I think in this case you assumed too much and didn’t pass a “hidden” test. As you probably know, many interviewers have pet peeves or need to check off on certain things NO MATTER WHO the candidate is. “I was rooting for MoeJoe, but he couldn’t even send an email asking for the status or informally ask someone in the office. It’s obvious he isn’t really interested…”

I’d ignore it completely unless she presses the point. Be Mr. Teamplayer and move on.

Re China Guy’s point I think this is a strong possibility. You want people to be eager and hungry for advancement if you’re a hiring committee. No follow up inquiry is not always a good move even if you think it’s polite. It’s quite possible to passively polite yourself out of consideration. It’s a fine line and requires reading the lay of the land as you can go too far in the direction and annoy yourself out of consideration if you are too aggressive in demanding a decision.

Thanks for the advice. I did assume I would have to interview, and when I didn’t get one I just figured that I wasn’t right for the position so there wasn’t any reason to follow up. I had more or less given up and moved on until that meeting with my boss.

Since I got my current position in the same department without any weird secret tricks or tests, I wasn’t looking for them here.
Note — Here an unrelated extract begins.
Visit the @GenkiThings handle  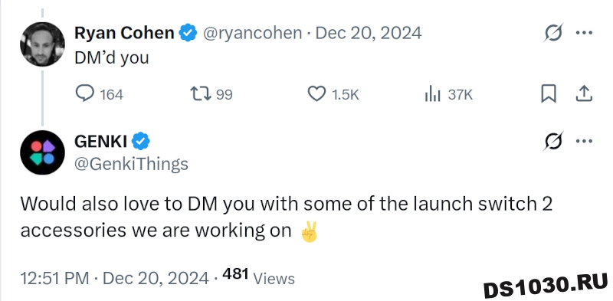(131, 164)
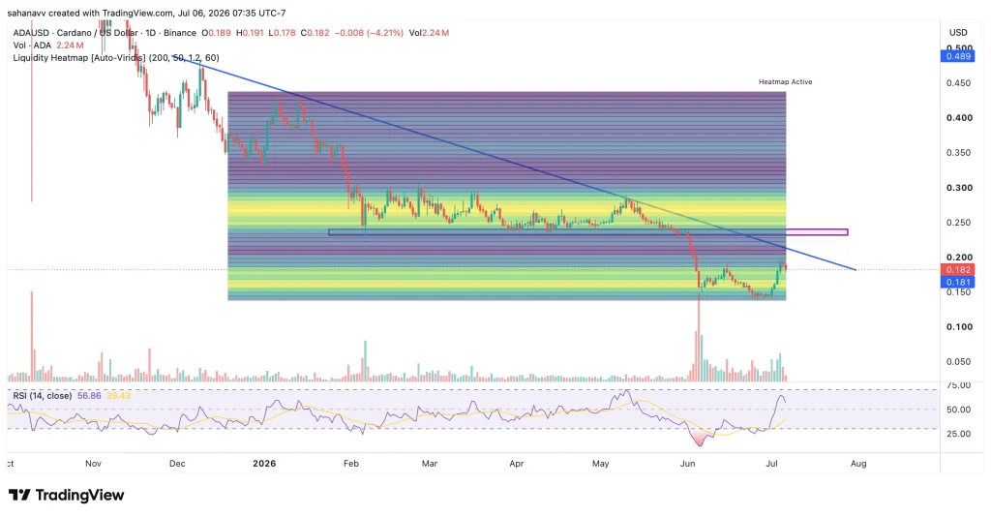Click the 2026 label on time axis
This screenshot has width=991, height=517.
[264, 464]
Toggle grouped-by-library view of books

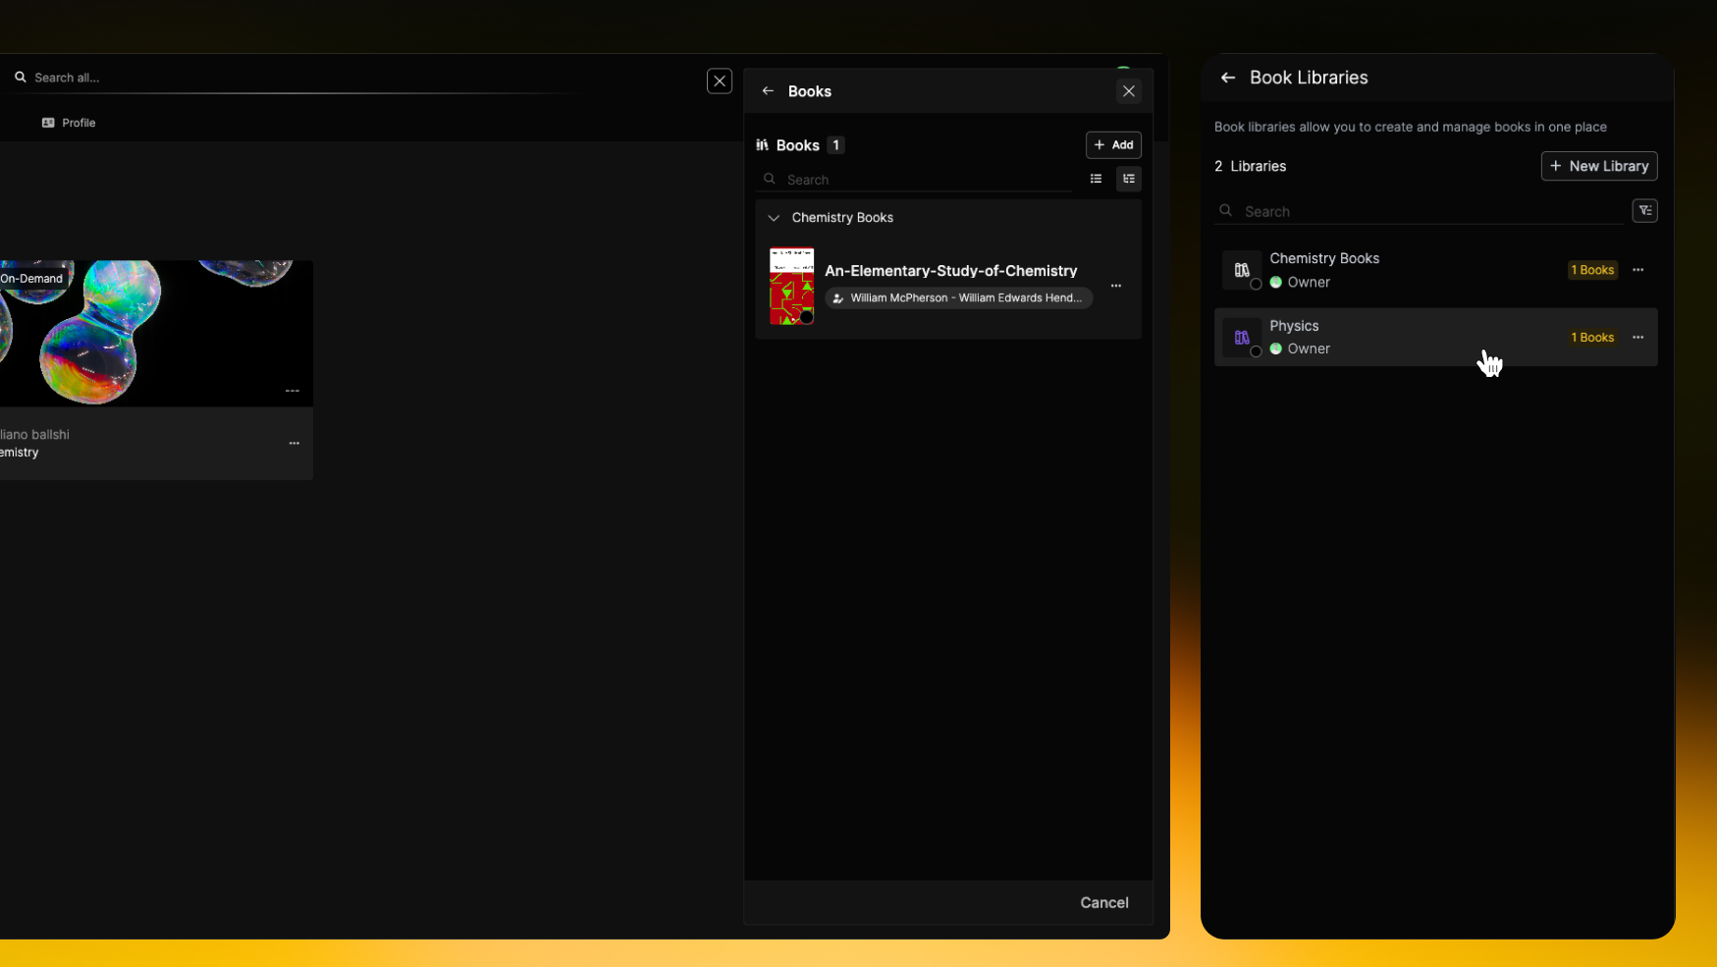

As I said in my OP my curiosity isn’t about why I didn’t get the gig, but more about the real meaning of my supervisor’s odd advice.

I’m still glad that I didn’t informally ask people on the hiring committee for an update during the course of my regular workdays because I don’t think that’s appropriate and I’m not sure they would have been able to speak freely anyway.

I had a boss once who refused to hire anyone who didn’t send a thank you note after an interview and I thought that was really stupid. She supervised a lot of really polite people who weren’t very good at their jobs. I think if I failed that kind of a test here then I probably dodged a bullet.